上海は大都会である.地下鉄が整備されていて虹橋(ホンチャオ)空港から20分くらいで大学に着いた.地下鉄の車内で立っていると中学生くらいの女性から席を譲られた.言葉はわからないがしぐさでわかった.日本ではめったに経験しないが,手を振って断った.外国に行くとまずその植生に目が行く.道路わきにツワブキの黄色い花が咲いていて伊豆あたりと変わらない.スズメもいる.道路にはポプラが街路樹として植えてあり,ヨーロッパ風だ.滞在中時間を見つけて散歩した.銀木犀が香っていたが金木犀は見当たらなかった.中国の道路は右側通行で,電動バイクが多かった.赤信号でも右折は良いようで,横断歩道にバイクや自転車が突っ込んでくるのでうっかりできない.

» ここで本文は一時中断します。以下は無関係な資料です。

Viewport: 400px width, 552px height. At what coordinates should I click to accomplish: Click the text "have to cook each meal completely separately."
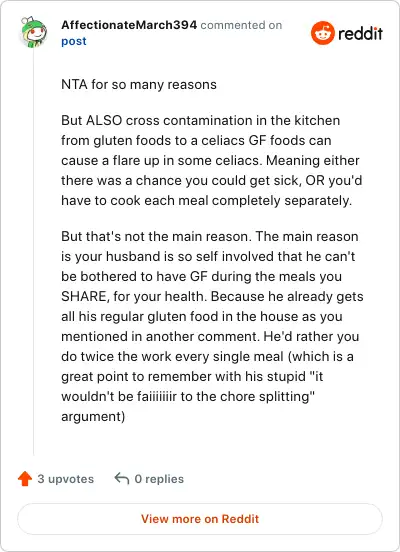coord(206,201)
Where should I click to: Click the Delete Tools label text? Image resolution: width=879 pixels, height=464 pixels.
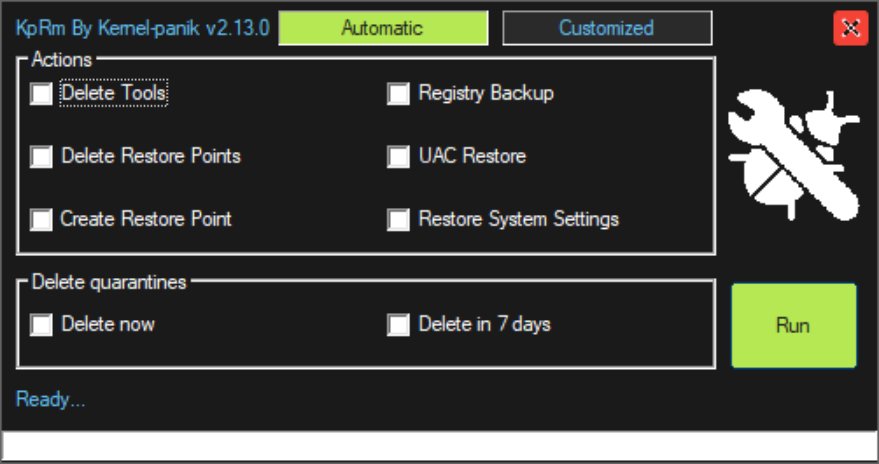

コンファレンスは朝早く8時頃から夕方5時ころまで続く.大学の職員食堂のようなところで昼食であった.円卓を囲んで中華料理がこれでもかと出てきた.パクチーのような野菜から肉,魚とほとんど油で揚げてある.味は我々日本人にも食べやすいあっさりめだった.同席した韓国からきた方とお話した.イセドルがAlphaGoに負けたことを話題にしたら,時間がなく可哀そうだというようなことを言っていた.

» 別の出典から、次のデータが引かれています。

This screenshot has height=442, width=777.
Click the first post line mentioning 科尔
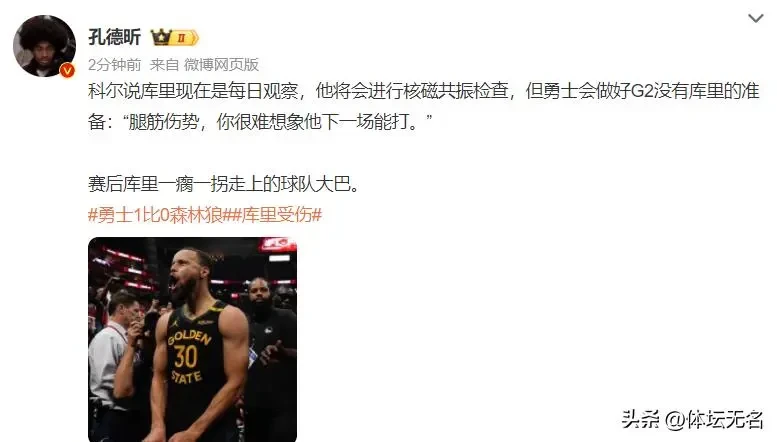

コンファレンスが終わって少し時間があり,上海市内にある豫園と言う観光地に行った.金曜日の夕方だったが観光客であふれていた.豫園は16世紀に造られた庭園である.池の鯉や銀木犀などの庭木は日本と変わらない.建物は岩を巧みに使い日本にはない様式だ.園内で中国民謡の演奏と歌を楽しんだ.妻子にお土産と思い,アクセサリーの店に入った.琥珀のネックレスと言うが本物かどうか確証がない.安ければ買おうと思うが,安いということは本物でないような気もする.どこかのデパートで値札の付いたものを見た事があるが,似たような色をしている.店のおばさんと値段の交渉をして,当初の値段から1/5になったあたりで買った.その帰り,町裏のさびれた通りを歩いていると軒先にいろいろな石ころを並べている店があった.店の中にはアクセサリーに加工してあるものもあったが,それほど完成度は高くないように見えた.主に原石を売っている店のようだ.その中に琥珀の原石と思われるものがあった.店のご主人と話したが英語が全く通じない.仕方なく主人が出したスマホの画面で数字を入力しながら値段交渉をした.結局石ころ2個買った.日本に帰って調べると,琥珀の比重はプラスチック程度で,飽和食塩水に浮くとのこと.琥珀のネックレスと思って買ったものは浮いたが石ころは沈んだ.石はなんだったのか.店の主人も琥珀として売っていたのではないだろう.石を投げつける真似をしていたので隕石ガラスなのだろうか.琥珀のネックレスと思って買ったものも同じような比重を持つプラスチックの模造品があるとのことで,真贋は定かではない.しかし,このような買い物も旅の醍醐味である.